2009 Mitsubishi Lancer VRX Sedan Review & Road Test
VRX - the sedan with a little more punch
- 2009 Mitsubishi CJ Lancer VRX 2.4-litre, Continuously Variable Transmission sedan - $32,790 (RRP)
- Metallic paint $450 (Fitted); premium sound $750; sunroof & premium sound $2350; satellite navigation, sunroof & premium sound $4750 (Fitted)
Strong performance; confident handling; well optioned
Road noise; average fuel consumption; initial CVT lag
Sitting above the ES and VR models, but under the Aspire, Ralliart and Evolution the VRX is a sporty looking, well optioned alternative to a regular Lancer offering all the extras and looks you could possibly ask for without the turbo-charged performance you’ll find higher up the price range.

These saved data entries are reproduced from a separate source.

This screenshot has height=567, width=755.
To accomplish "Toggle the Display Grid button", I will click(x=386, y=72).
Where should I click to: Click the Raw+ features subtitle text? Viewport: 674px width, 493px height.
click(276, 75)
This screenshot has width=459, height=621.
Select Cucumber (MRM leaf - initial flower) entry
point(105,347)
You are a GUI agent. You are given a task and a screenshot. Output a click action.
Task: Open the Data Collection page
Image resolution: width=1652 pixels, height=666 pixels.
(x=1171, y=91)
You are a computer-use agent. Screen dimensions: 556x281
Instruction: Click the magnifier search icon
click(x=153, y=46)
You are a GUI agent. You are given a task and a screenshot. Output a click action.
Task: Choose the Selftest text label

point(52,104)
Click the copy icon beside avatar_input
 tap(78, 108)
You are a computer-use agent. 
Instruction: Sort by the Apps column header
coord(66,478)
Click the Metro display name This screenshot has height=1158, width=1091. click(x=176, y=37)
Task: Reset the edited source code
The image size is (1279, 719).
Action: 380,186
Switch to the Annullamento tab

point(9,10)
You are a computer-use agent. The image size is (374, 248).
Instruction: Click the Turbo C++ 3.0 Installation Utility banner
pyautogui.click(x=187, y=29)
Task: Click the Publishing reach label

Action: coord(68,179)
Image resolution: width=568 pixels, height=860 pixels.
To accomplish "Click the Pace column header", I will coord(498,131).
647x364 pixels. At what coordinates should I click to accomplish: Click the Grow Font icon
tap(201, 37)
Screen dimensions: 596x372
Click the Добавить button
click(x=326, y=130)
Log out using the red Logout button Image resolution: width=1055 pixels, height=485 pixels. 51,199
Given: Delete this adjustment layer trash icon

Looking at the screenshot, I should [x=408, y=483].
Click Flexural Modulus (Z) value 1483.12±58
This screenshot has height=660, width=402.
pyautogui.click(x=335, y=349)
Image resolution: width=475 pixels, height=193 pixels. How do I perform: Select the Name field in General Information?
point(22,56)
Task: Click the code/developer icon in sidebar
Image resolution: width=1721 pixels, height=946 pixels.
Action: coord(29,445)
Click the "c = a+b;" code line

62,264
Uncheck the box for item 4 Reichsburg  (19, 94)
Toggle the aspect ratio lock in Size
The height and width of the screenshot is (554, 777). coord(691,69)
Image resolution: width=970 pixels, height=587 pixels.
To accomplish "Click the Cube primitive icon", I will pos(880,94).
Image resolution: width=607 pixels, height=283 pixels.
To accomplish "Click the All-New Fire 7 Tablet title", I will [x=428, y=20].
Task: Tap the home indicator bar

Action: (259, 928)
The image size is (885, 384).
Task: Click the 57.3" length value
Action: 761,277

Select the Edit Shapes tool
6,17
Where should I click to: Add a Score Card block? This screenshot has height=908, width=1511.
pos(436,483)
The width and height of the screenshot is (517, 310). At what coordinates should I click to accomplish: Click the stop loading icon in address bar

That’s not to say the VRX isn’t a capable performer though, far from it. With a MIVEC 2.4-litre engine featuring double overhead cams and four-valves per cylinder this Lancer produces a tidy 125kW at 6000rpm meaning the VRX is no slouch in the performance stakes.
Torque too is quite strong and linear through the entire rev range making 226Nm at 4100rpm, all well harnessed by the six-ratio CVT gearbox, which manages to keep abreast of the available torque under heavy acceleration to ensure you’re always in the sweet spot.
The same can’t be said when it comes to getting that initial jump from the lights sorted though with a substantial lag noticeable until approximately 30km/h.
Fortunately the car is quick to redeem itself here after with the remainder of the sprint to 100km/h being very impressive. All up the 0-100km/h jaunt is taken care of in just shy of eight seconds (7.9 seconds).
At the pump the bigger engine is considerably thirstier than its 2.0-litre cousin (as fitted to ES, VR and MY08 VRX models) and substantially more greedy than the ADR combined figure of 8.5-litres per 100km. In fact the best I could manage was 10.8-litres on average, and the majority of the time I was behaving.
Handling comes courtesy of a strut front/multi-link rear set up and given the intended purpose of the VRX it is above expectations. The car points well and follows your intended line with a minimum of fuss. You can have quite a bit of fun in it too though the front-wheel-drive characteristics will become evident should you become a little too enthusiastic.
At this point the standard ESP (Mitsubishi refers to it as ASC or Anti-Slip Control) will bring you back in to line rather quickly and thanks to ABS with EBA and EBD confidence in grip and braking is well earned.
The ride on offer is above average for a sedan of this size. It’s settled and comfortable yet remains reasonably sporty without being harsh or stiff, a very nice compromise you might say.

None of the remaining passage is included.